Dibawah Hujan

by - Maret 17, 2018



Malam ini hujan. Aku hujan-hujanan. Dalam sendiriku, kutatapi tiap hujan yang merintik jatuh ke tanah. Air hujan ini lalu menggenang.

Aku benci hujan. Kesunyian yang tercipta karenanya, selalu membawaku kejauhnya masa lalu. Memaksaku untuk mengingat. Dan aku tak bisa menghindar.

Aku bergetar kedinginan. Tapi aku tak bisa pulang kerumah. Aku tak tau jalan. Aku hanya bisa menatap genangan itu. Lebih tepatnya, aku menatap kenangan. Genangan itu seperti membentangkan kisah yang pernah kualami. Dalam dingin, aku khusyuk menonton pertunjukan ini.

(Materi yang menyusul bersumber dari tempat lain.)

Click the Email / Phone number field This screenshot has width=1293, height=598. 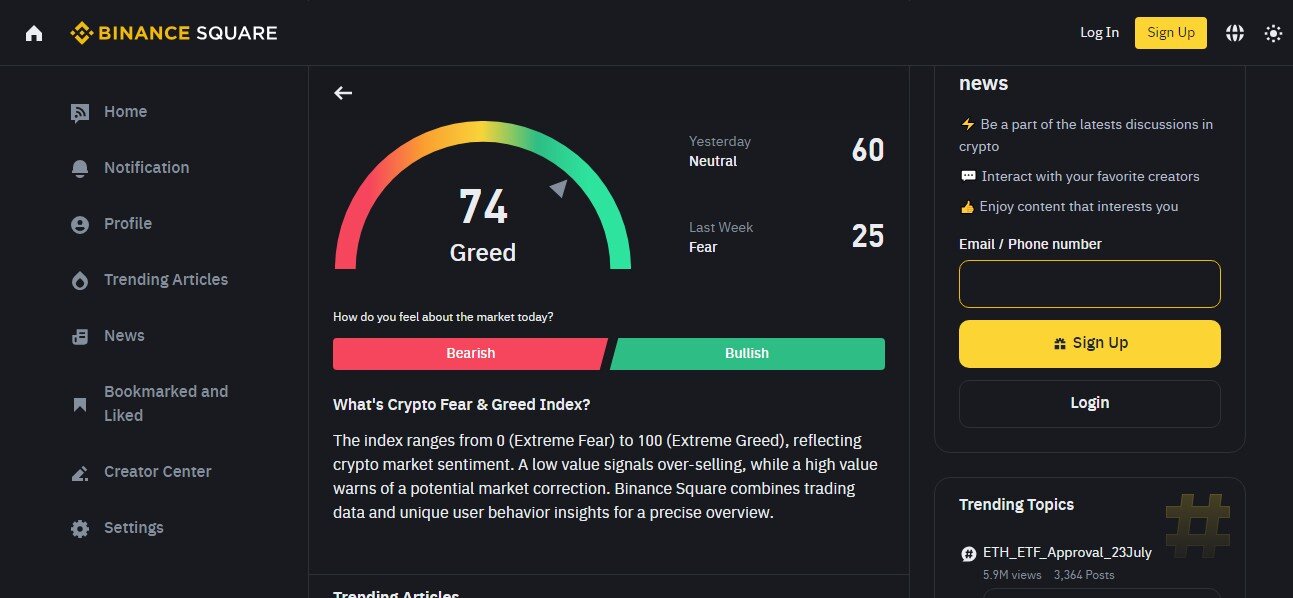tap(1090, 284)
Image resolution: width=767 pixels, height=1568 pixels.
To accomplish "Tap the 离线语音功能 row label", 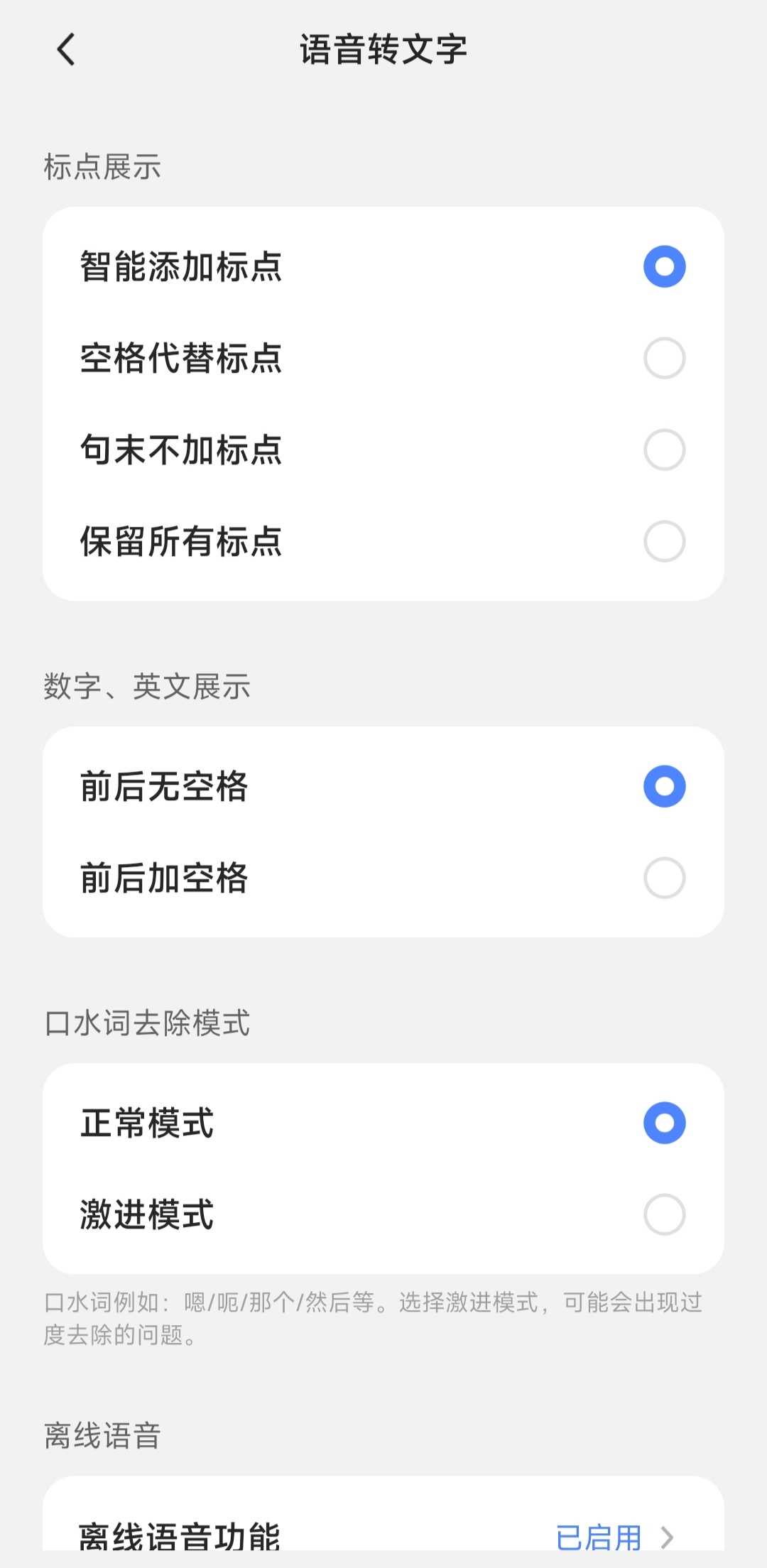I will [x=180, y=1537].
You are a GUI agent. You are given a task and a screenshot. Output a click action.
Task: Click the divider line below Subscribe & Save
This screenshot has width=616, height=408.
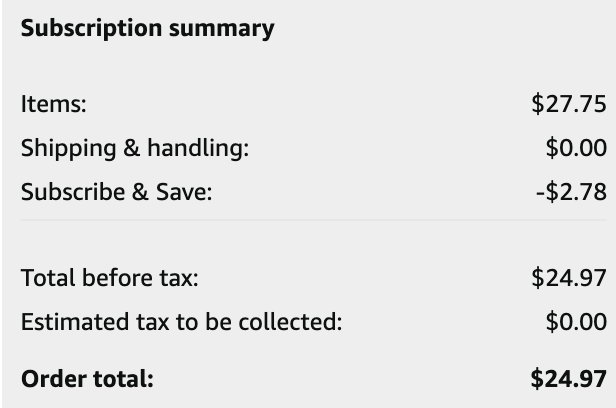tap(314, 220)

Aku adalah anak kesayangan ayah dan ibu. Saking sayangnya mereka, teman-temanku sampai menyebutku anak mami. Sampai sekarang, aku benci sebutan itu. Aku anak satu-satunya, maka kata ibu, aku satu-satunya harapan bagi mereka.

Sejak kecil, aku banyak di rumah, bermain seperlunya. Sedangkan teman-teman seumuranku, mereka selalu menggerombol bermain bersama. Jika hujan, mereka mencari batang pohon pisang lalu membawanya ke kali untuk kemudian menghanyut mengikuti arus. Atau saat malam bulan puasa, mereka biasa tidur di luar dan main koprekan saat sahur. Dan tiap sore, mereka main bola bahkan sampai maghrib. Asik betul kegiatan mereka. Aku pingin ikut, tapi ayahku melarang. Katanya, semua demi kebaikanku. Yasudah.

Masuk SMA, awalnya tak ada masalah saat aku memilih beberapa ekskul. Namun sejak aku banyak kegiatan dan ayahku melihat aku pulang selalu kelelahan. Ayahku jadi melarangku ikut ekskul lagi. Aku bergeming, namun kata ayah, ini demi kesehatanku. Aku nurut.

Lulus SMA, Ayah memasukkanku ke Kampus terkenal dan menyuruhku masuk jurusan ekonomi. Aku terpaksa nurut. Padahal, aku ingin masuk jurusan seni budaya.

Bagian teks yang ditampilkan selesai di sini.